Ovarian Neoplasms: Clinicopathological Spectrum in Tribal Rajasthan, India QC13-QC18
AS4, Doctor's Quarters, Geetanjali Medical College Udaipur, Rajasthan, India.
Introduction: Ovarian neoplasms have increased in incidence in leading sites of cancer in five old population based cancer registries on comparing first ten and last ten years data. All three germ layers are afflicted in process of ovarian neoplasm-ceolomic epithelium, germ cell and sex chord/stromal cells. Due to this, ovarian masses are spread widely over all age groups. However, a correct pathological diagnosis goes a long way in management of the disease and consequent benefit to patient.

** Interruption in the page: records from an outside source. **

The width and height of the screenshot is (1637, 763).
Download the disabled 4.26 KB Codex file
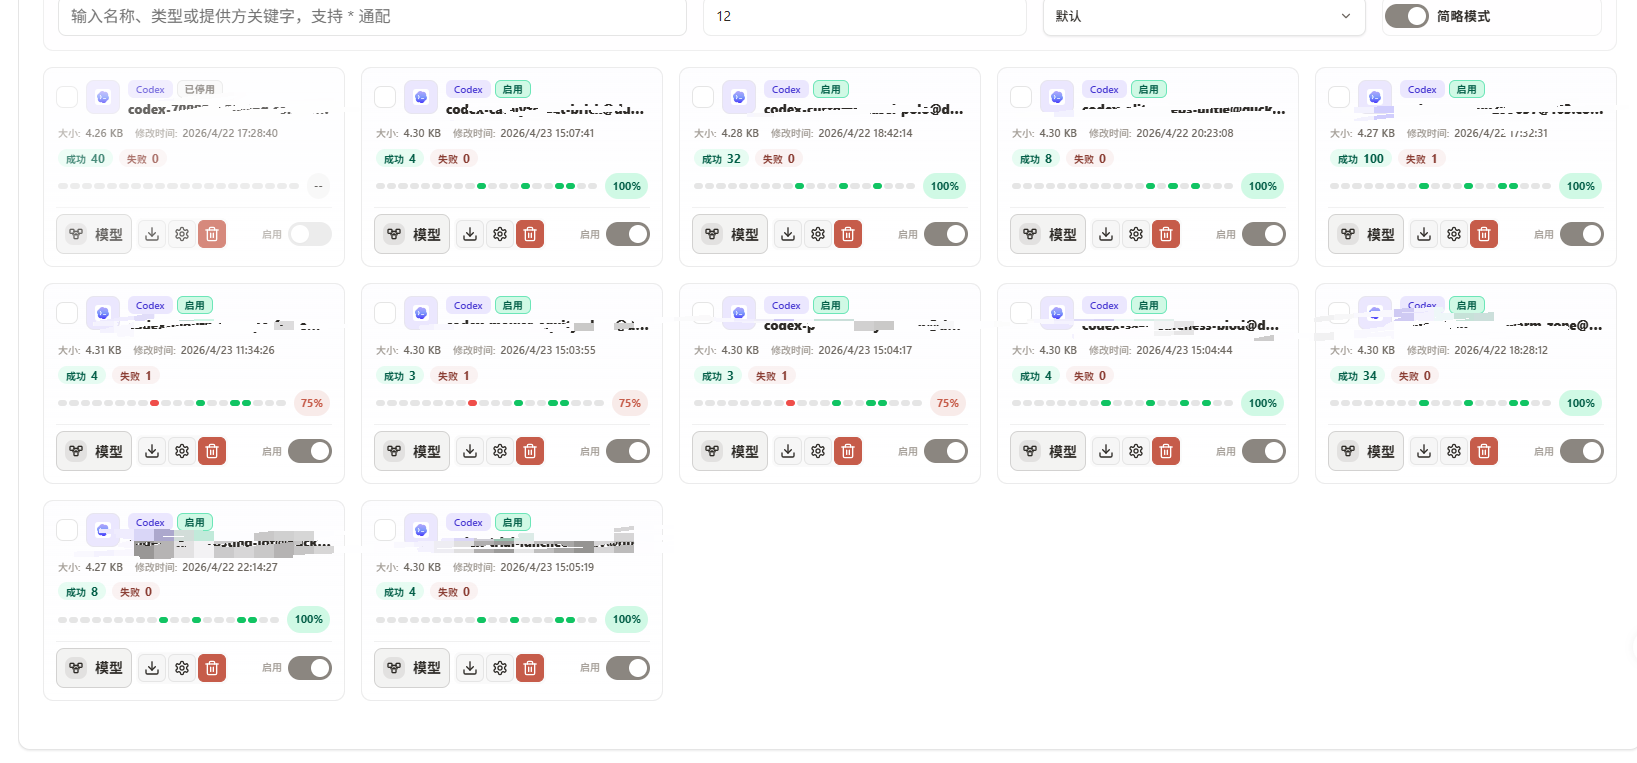click(152, 234)
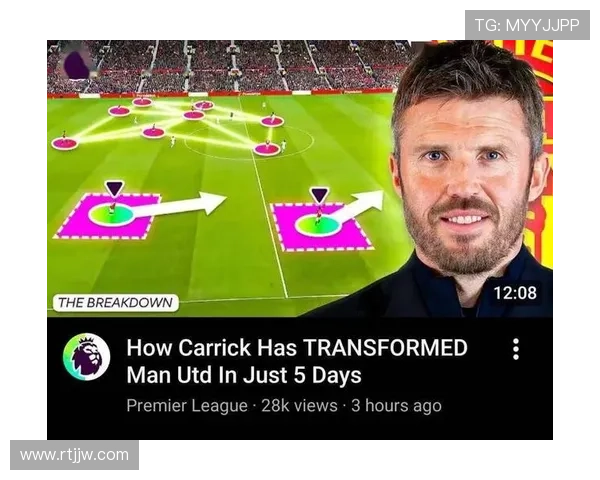Click the left dark triangle player marker
600x480 pixels.
pyautogui.click(x=114, y=188)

Aim: To assess the histopathological pattern, age, laterality and distribution of ovarian tumours in a tertiary care centre of tribal part of Rajasthan.
Materials and Methods: Retrospective hospital based study wherein 157 ovarian specimens received in Department of Pathology of Geetanjali Medical College and Hospital, Udaipur, Rajasthan over a period of three years were studied after obtaining permission of ethical committee. Details such as age, signs and symptoms, laterality were retrieved from patient file. Only benign, borderline or malignant ovarian neoplasm specimens removed surgically were included. Physiological cysts were excluded. Descriptive statistics were used and results were expressed as percentages.
Results: Out of 157 ovarian neoplasms, 42 (26.75%) were from hysterectomy specimen, 44 (28.02%) from planned cystectomy for mass, 71 (45.22%) from cytoreductive surgery or tissue obtained from Exploratory Laparotomy. A 63.06%, 33.76% and 3.18% of neoplasms were benign, malignant and borderline, respectively. Extremes of age lied between 14 to 84 years. Mean age for benign, malignant and borderline tumours respectively was 38.60 years (SD 15.21), 47.79 years (SD 14.53) and 38.4 years (SD 14.04) respectively. Unilateral tumours were clearly in abundance with 85.35%. Right-sided tumours were more (49.04%). Surface Epithelial Tumours (SET’s), Germ Cell Tumour (GCT’s) and Sex Chord Stromal Tumours (SCSCT’s) were 59.24 %, 34.39% and 6.37%, respectively. Out of 10 cases, 60% were malignant (Granulosa cell tumour). No metastatic tumour was seen during the study period.
Conclusion: To effectively reverse the trend in a developing country like India each and every gynaecologist should be aware and well versed with histo-morphological pattern of ovarian neoplasms specific to a region.